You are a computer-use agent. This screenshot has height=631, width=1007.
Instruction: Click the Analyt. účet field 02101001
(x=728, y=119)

------------------------

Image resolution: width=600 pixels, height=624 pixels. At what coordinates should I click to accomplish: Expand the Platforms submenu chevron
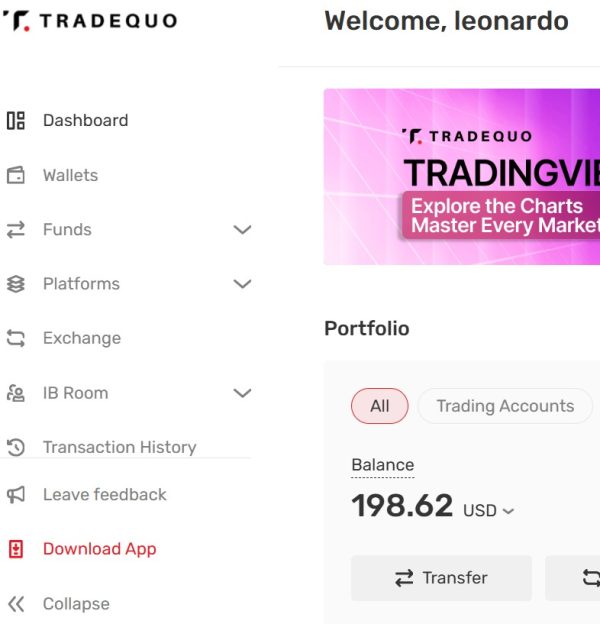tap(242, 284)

------------------------

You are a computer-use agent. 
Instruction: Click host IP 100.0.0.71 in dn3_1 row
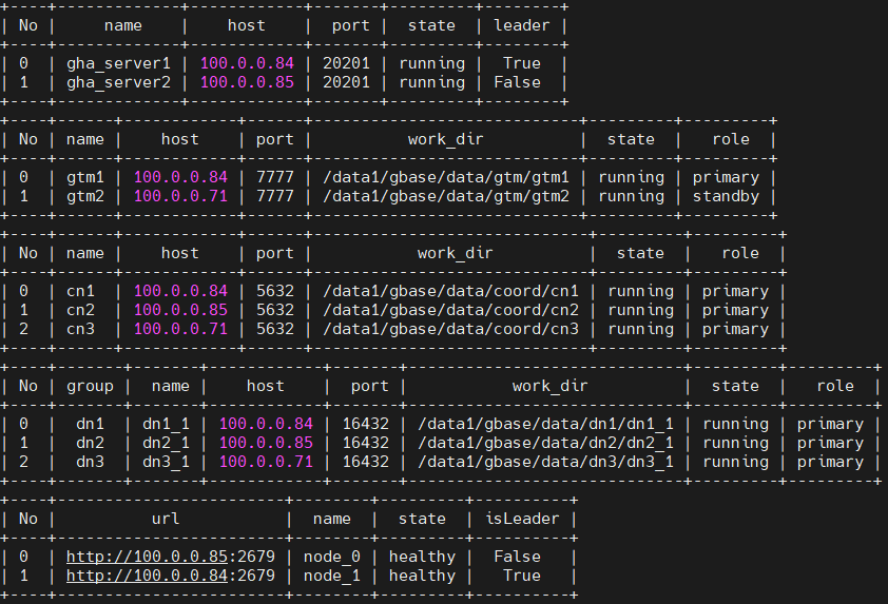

------------------------

- **EXERCISE DIRECTIONS**: Which lines of the data contain the word "computer"? Copy each one.

- **RESULT FOR THIS EXERCISE**:
You are a computer-use agent. This screenshot has height=631, width=1007.
You are a computer-use agent. 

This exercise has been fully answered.